Katherine's answer explained it well. Getting a Master depends on the career.
It's important to research jobs requirements so you can invest your time and money well.
- Here are jobs that require a Master's degree: https://www.gograd.org/resources/careers-that-require-a-graduate-degree/
- Here are jobs that require a Bachelor's degree: https://www.newsweek.com/75-highest-paying-jobs-that-require-bachelors-degree-1601993
- Here are jobs that 𝐝𝐨𝐧'𝐭 require a bachelor's degree: https://www.indeed.com/career-advice/finding-a-job/jobs-without-a-degree
Enjoy learning more about careers :)
For others such as myself i chose to get a masters to learn more about a subject that interested me and also would potentially open new opportunities for me to grow my career. While you don’t necessarily need a degree to work in my field you notice the higher you move within many companies most people tend to have them as the degree provides some skills that will be used on the job.
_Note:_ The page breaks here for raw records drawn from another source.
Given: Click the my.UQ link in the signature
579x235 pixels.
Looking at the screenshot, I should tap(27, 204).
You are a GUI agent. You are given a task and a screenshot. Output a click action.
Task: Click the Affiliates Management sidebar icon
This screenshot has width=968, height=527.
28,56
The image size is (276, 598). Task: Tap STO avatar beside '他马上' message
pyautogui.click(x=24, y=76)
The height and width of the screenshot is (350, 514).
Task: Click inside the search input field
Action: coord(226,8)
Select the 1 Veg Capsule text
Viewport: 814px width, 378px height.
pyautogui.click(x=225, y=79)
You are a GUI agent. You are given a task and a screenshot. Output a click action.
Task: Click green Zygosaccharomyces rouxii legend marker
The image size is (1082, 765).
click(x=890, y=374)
Great question! As I was about to graduate from my Undergraduate, I also was questioning if I even wanted to get my Masters or a further education. Along with that, I wondered, if at all, would I need one for the future. I can honestly tell you that I was so glad I went ahead and got my Masters for 2 simple reasons: Appreciation of one's self and Job Support.
At first, I dreaded going back into school as I had just graduated from my undergraduate program in college. I regretted applying and questioned why I had initially partook in another degree. However, after beginning the course and learning more and more about my degree from a specific point of view, it was quite enjoyable and I really loved getting to complete assignments and tests based on my specific subject. Within undergrad, you can major in large amounts of areas. However, in a Masters or PhD program, you get to successfully focus in one certain topic. In this case, I majored in Organizational Behavior and Human Resources. After graduating from the Majors program, I can tell you that going through the process was indeed time consuming, but one of the best times and experiences EVER that I would recommend to do.
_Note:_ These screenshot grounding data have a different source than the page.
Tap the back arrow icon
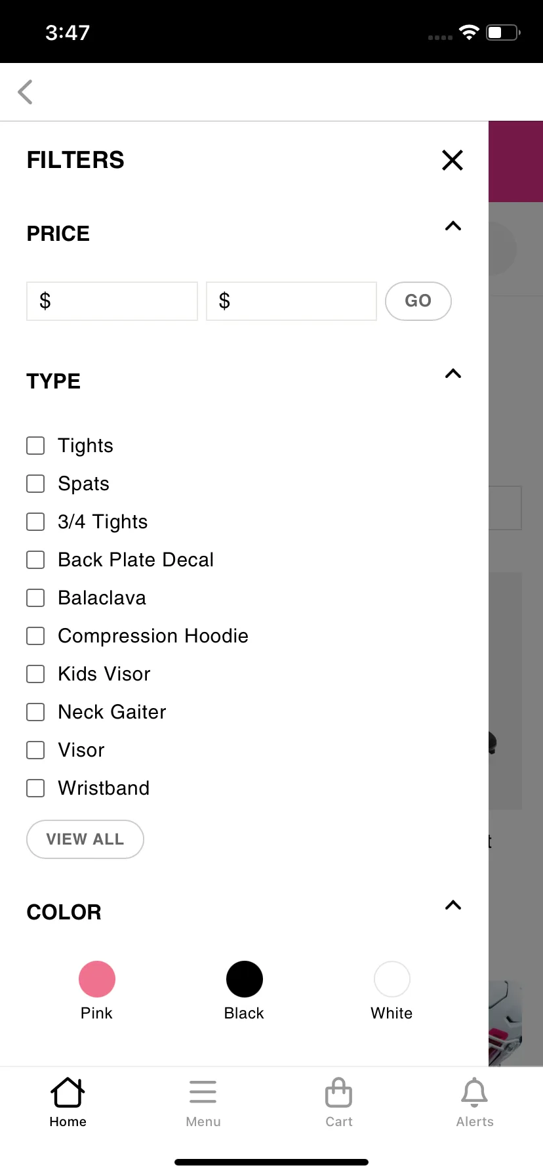The width and height of the screenshot is (543, 1176). pyautogui.click(x=25, y=92)
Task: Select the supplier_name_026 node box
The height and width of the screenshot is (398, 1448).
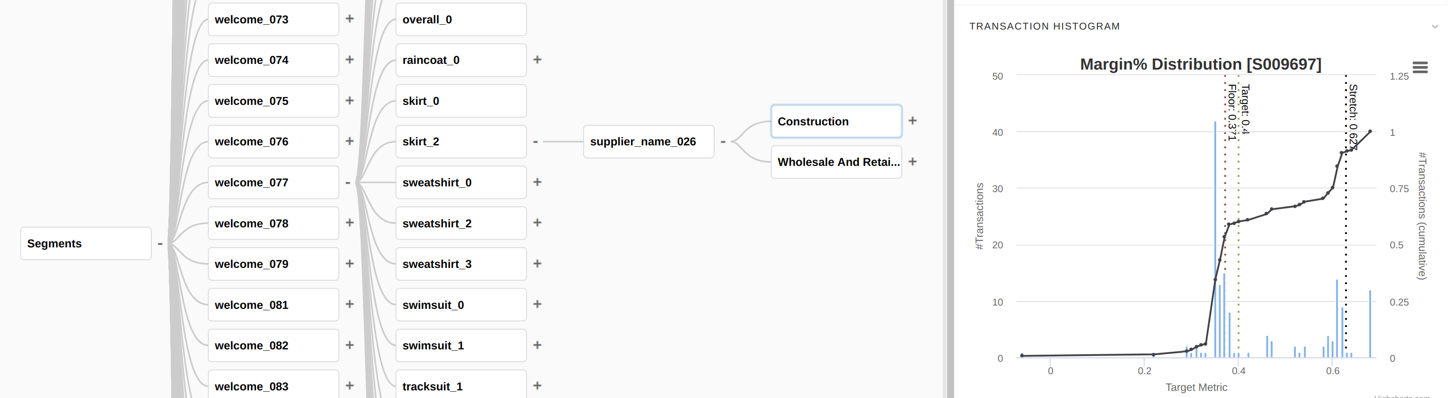Action: tap(648, 142)
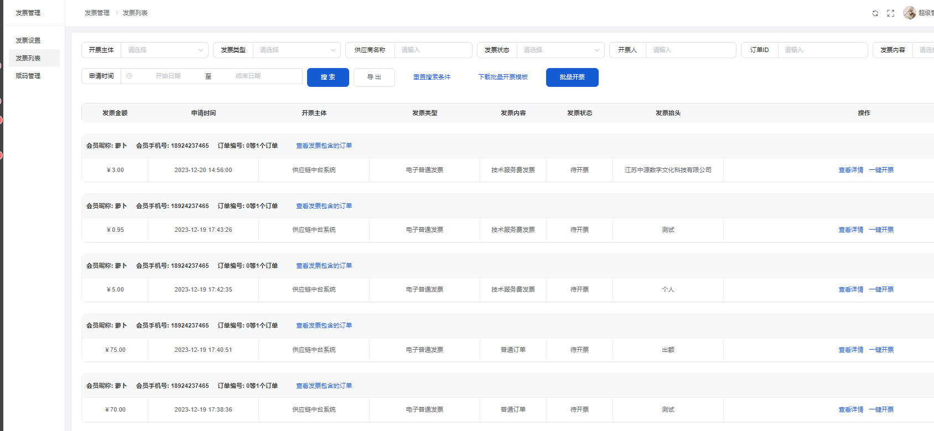Screen dimensions: 934x431
Task: Expand the 发票状态 select box
Action: [x=560, y=50]
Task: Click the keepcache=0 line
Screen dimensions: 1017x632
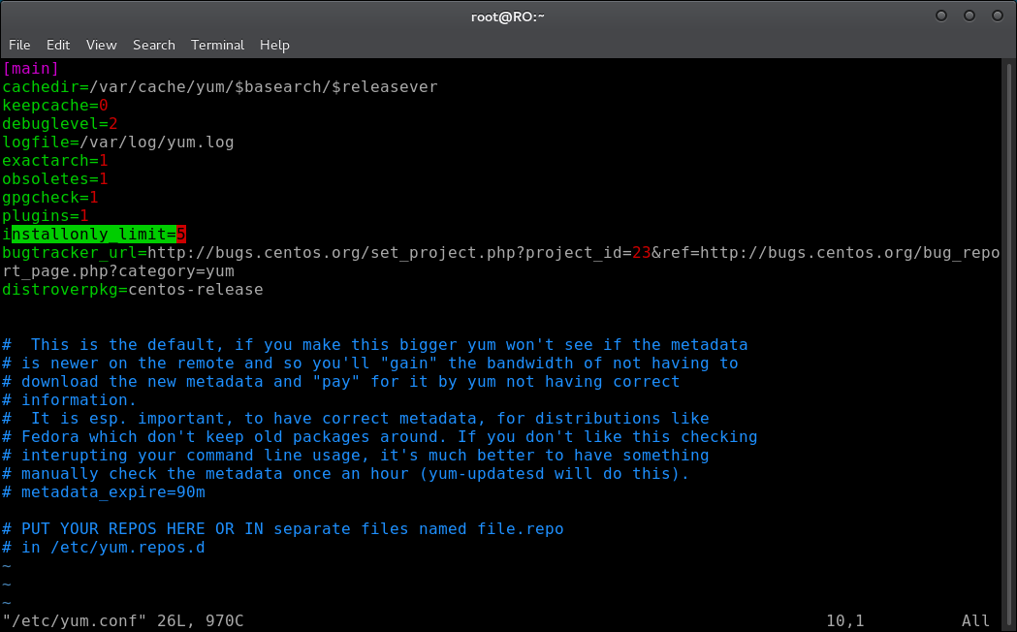Action: point(55,105)
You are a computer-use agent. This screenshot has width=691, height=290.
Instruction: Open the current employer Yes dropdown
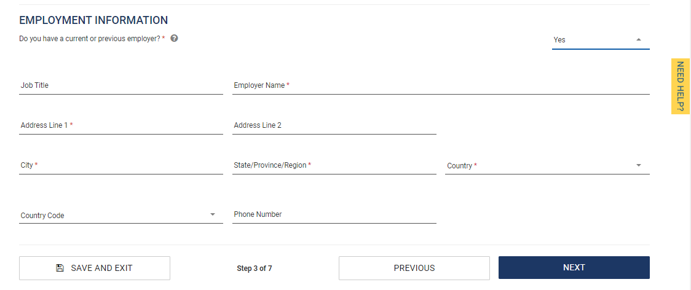(x=600, y=40)
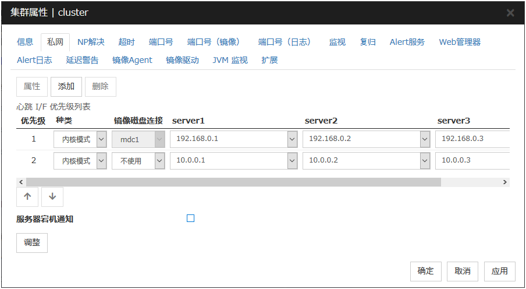The height and width of the screenshot is (289, 526).
Task: Open server1 dropdown showing 192.168.0.1
Action: 292,140
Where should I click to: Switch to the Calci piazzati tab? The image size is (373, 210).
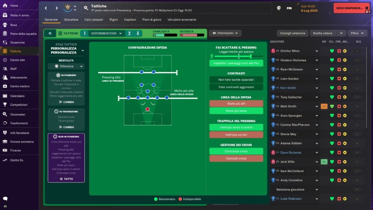[94, 19]
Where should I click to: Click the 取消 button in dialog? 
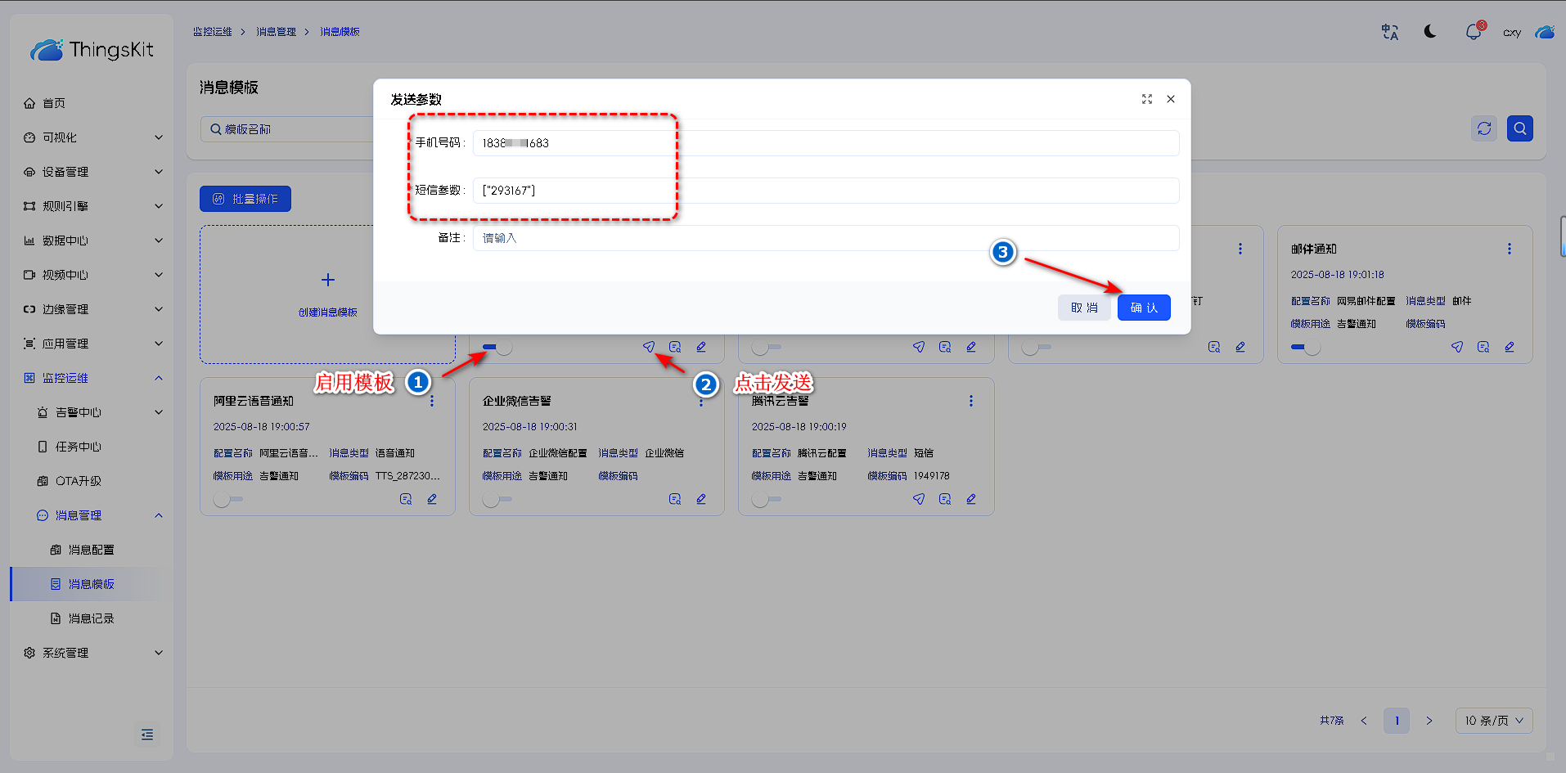[1084, 308]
Along with this, many businesses once you graduate from college or a degree program focus in the level of education and certain degrees that you obtain. For that very reason as well, I decided to go through with the program. And quite frankly, that may be a prior reason why I have the career I do today. Though it does not matter fully if you have a degree or not, a lot of companies focus in that area as compared to prior experience within a certain subject or focus depending on the job being applied for.
I hope this helped Isabella, and good look with your further acquisitions in the future!
- Many career paths require professional school (e.g., doctors, dentists, lawyers, therapists, etc) before you can become licensed to practice.
- Graduate school helps people become more knowledgeable (and oftentimes more marketable from a job search standpoint) in their field.
- Some Bachelor's degrees are difficult to find a job with if you don't have more specialized education. For example, an English undergraduate degree may be too general, but a Master's degree in English Instruction is not.